This page provides a short overview of the "path" followed by waste within the De Montfort double chamber incinerators. To help the reader visualize what is described below, each step number refers to those present on the cross section drawing.
1. Waste is loaded through the loading door at the top of the primary combustion chamber, which is then closed on an airtight sand seal.
2. In the primary combustion chamber the waste is heated by radiation from the hot firebricks in the absence of air. As the previous load or fuel is burned away, the load falls down the chamber by gravity and progressively dries.
3. As the waste nears the combustion zone at the level of the air inlets, it is pyrolized and burned.
4. The ash will then fall through the fire grate…
5. …before being removed through the ash door once the incineration process is finished.
6. During this primary combustion process some of the products are given off as combustible gases such as carbon monoxide. These combustible gases are forced to go through the gas transfer tunnel…
7. …and reach the secondary combustion chamber where they meet a further supply of air from the air hole in the back of the incinerator (in the case of the Mark 9), or from air not used in the primary process (in the case of the Mark 8a). They then undergo secondary combustion, raising the temperature even higher, and reducing the gases to stable compounds such as carbon dioxide. This flame can be stabilized by turbulence caused by wire mesh in the secondary chamber, which also glows red hot to reignite the flame should it be extinguished for any reason.
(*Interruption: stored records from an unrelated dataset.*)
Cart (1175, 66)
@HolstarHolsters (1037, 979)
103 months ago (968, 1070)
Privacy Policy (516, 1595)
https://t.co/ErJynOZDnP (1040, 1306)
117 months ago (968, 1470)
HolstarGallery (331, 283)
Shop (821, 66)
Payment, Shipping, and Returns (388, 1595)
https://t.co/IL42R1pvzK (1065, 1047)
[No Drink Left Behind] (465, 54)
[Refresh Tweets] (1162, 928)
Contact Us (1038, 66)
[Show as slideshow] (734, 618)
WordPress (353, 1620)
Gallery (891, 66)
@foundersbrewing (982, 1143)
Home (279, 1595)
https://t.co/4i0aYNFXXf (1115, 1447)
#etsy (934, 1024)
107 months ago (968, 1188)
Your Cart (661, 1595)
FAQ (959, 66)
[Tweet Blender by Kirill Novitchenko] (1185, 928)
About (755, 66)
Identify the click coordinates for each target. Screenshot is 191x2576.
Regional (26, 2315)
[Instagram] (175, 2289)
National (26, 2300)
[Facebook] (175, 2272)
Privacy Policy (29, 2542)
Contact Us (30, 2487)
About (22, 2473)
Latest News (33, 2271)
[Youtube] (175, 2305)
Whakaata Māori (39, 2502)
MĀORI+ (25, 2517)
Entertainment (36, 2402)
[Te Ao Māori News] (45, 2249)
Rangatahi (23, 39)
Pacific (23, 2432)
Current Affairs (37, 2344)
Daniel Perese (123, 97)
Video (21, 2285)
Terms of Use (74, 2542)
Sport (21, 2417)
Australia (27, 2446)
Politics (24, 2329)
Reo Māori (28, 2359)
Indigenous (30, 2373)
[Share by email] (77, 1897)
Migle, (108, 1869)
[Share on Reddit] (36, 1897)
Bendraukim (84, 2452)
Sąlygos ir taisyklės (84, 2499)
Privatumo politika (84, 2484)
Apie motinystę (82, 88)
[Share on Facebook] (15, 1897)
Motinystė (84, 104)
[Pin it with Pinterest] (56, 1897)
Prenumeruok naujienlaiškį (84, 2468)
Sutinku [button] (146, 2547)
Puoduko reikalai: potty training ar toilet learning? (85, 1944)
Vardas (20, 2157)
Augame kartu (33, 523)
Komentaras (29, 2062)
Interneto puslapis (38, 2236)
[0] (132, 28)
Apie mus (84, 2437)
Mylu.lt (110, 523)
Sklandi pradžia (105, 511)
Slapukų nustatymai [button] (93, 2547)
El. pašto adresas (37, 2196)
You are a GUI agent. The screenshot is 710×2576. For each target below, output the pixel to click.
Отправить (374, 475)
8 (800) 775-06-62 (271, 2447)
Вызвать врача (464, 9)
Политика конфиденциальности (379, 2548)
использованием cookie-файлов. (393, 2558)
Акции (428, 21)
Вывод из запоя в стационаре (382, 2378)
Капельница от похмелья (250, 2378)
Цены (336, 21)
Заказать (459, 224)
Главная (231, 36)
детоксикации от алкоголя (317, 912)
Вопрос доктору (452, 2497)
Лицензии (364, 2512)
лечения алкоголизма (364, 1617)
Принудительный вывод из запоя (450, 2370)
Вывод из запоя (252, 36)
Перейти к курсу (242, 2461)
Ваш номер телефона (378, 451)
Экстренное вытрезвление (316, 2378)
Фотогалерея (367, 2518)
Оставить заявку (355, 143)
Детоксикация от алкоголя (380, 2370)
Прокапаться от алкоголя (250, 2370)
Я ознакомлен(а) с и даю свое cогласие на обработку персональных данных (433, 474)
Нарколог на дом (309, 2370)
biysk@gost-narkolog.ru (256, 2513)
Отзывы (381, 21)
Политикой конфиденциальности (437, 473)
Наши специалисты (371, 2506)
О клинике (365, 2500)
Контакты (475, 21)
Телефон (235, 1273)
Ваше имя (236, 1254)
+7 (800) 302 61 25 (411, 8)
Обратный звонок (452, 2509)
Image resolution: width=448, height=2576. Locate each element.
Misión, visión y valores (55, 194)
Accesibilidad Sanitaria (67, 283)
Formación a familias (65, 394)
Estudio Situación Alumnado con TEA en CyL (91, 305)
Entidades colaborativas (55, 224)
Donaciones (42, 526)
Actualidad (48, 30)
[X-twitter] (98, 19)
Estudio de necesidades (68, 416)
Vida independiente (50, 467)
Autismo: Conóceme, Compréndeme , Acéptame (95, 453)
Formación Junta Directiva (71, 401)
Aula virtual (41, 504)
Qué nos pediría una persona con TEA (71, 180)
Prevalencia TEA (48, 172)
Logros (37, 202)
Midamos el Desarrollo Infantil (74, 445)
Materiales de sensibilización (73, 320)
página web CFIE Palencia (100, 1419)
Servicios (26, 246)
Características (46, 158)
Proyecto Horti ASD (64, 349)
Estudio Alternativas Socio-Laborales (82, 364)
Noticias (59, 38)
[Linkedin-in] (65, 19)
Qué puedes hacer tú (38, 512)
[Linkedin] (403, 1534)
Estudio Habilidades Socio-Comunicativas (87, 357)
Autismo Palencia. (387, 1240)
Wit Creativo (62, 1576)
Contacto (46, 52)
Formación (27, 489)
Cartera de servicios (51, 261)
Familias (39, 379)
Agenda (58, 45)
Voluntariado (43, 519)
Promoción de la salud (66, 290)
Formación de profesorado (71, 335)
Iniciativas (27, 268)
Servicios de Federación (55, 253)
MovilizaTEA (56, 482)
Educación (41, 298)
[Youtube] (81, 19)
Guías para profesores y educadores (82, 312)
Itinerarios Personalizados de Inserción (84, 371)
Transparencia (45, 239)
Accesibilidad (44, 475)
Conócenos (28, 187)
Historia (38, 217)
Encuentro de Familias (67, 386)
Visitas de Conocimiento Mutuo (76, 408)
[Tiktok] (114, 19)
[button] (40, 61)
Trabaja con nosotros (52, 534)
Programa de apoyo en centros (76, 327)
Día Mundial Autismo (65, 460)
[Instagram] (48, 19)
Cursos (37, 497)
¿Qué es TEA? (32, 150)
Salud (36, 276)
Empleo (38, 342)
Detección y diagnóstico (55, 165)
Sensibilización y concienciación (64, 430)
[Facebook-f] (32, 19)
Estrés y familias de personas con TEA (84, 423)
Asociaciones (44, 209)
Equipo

Correct operation of the incinerator can be checked by looking (with great precaution!) through the air holes in the secondary chamber to observe visible flames in the secondary chamber. The secondary chamber is built as large as the primary chamber to maximise the retention time of the gases in the hottest zone, thus killing off any pathogens and also breaking down some of the particulates in the outlet gases.
8. The hot gases in the chimney are less dense than the surrounding air and this difference provides the driving force to induce more air into the combustion chambers. This driving force requires the chimney to be at least 4m high.
Major components and areas of a De Montfort double chamber incinerator.